Options: Shared decision-making focuses on decisions that are called "preference-sensitive." These decisions occur in a number of situations. There may be multiple treatment options that are all likely to produce similar results. Or perhaps the available options could lead to very different outcomes or side effects. Or there may be no solid scientific evidence about which option is most effective.

Many factors can influence—often invisibly—the decisions doctors would make in preference-sensitive situations. Things such as the practices of other local doctors, how easy it is to make referrals, and the anecdotal experiences of their other patients can all affect the choices that physicians recommend. Shared decision-making can help patients gain more control over their care.

Whether to get a knee replacement to treat arthritis is an example of a preference-sensitive decision. Arthritis is a progressive disease, and whether a patient has a knee replacement should be driven in large part by how bothersome the pain is for that patient. A complicating factor in the decision is that replacement joints have a limited lifespan, so there is a risk that a second replacement will be needed at some point. These are the kinds of decisions where the patients are the experts on the outcomes they want and the risks they're willing to take.

Preference-sensitive decisions contrast with what is called effective care. These are treatments that are known to have proven benefits that significantly outweigh their risks. An example is giving antibiotics for pneumonia. We know that doing this treats the disease, helps patients get better faster, and has relatively few risks.

At FIMDM, I traveled across the country visiting doctors' offices and hospitals—including DHMC—that are leaders in integrating decision aids and shared decision-making into clinical practice. I researched how patients could learn from these tools and be comfortable with their decisions regarding treatment. I talked with doctors who had seen shared decision-making change the way they practice and had made their patients more active participants in their care.

Strong: The work was inspiring. The shared decision-making community is small but strong—and it is growing. The researchers, doctors, nurses, and administrators developing and using shared decision-making resources believe deeply in what they do. Their work has caught the eyes of policy-makers and was incorporated into the recent federal health-reform legislation.

I have asked how the risks and benefits of procedures and medications could be presented to patients in a balanced way.

When I entered medical school, I didn't want to lose the unusual perspective I'd gained. Because of my time at FIMDM, I have questioned medical evidence and asked how the risks and benefits of procedures, medications, and even screening tests could be presented to patients in a balanced way. Even before my first clinical rotation, I knew some of the challenges of doctor-patient interactions. I dug into my classes and attempted to become the "expert" on the physician side of the shared decision-making conversation. Now, as a third-year student, I am beginning to have an opportunity to talk to patients about their decisions.
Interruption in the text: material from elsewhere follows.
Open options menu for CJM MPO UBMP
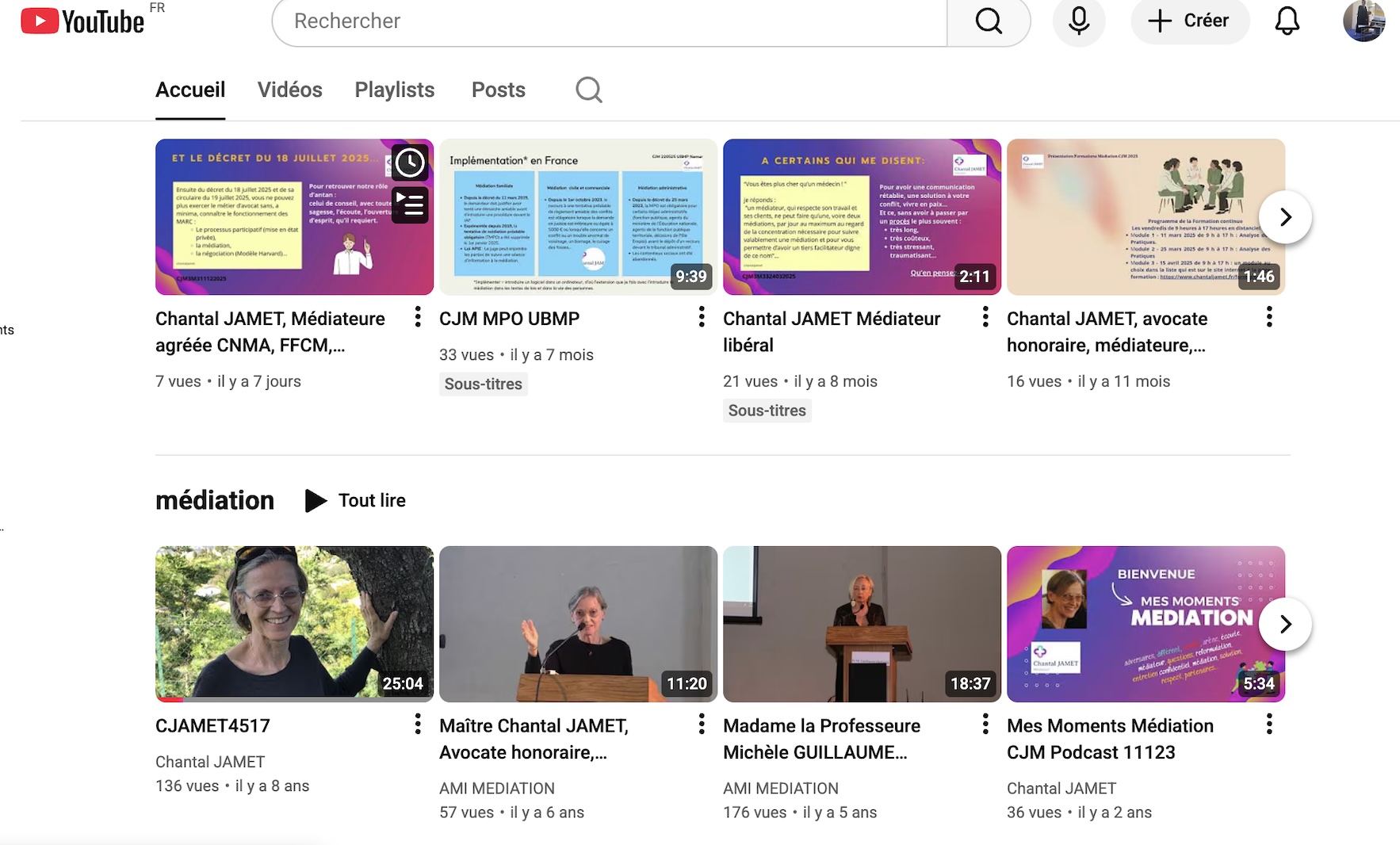This screenshot has height=845, width=1400. [x=702, y=318]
Learning about the implementation of shared decision-making in a practice is challenging, but building it as a personal skill is, I've found, even harder.

I decided to attend DMS in part because of its strong history of involvement in shared decision-making, outcomes research, and patient empowerment in health care. The School has been adding more about these issues to the curriculum every year, in lectures, small-group discussions, and clerkships.

Passion: Helping patients make good decisions about their care has become a passion for me, and I'm sure it will always be an important aspect of my professional life. This interest has inspired me to check out research opportunities, lectures, conferences, and presentations. I am excited to see shared decision-making becoming a part of my fellow students' training and practice as well. It will help us become not just strong physicians, but also leaders in patient care.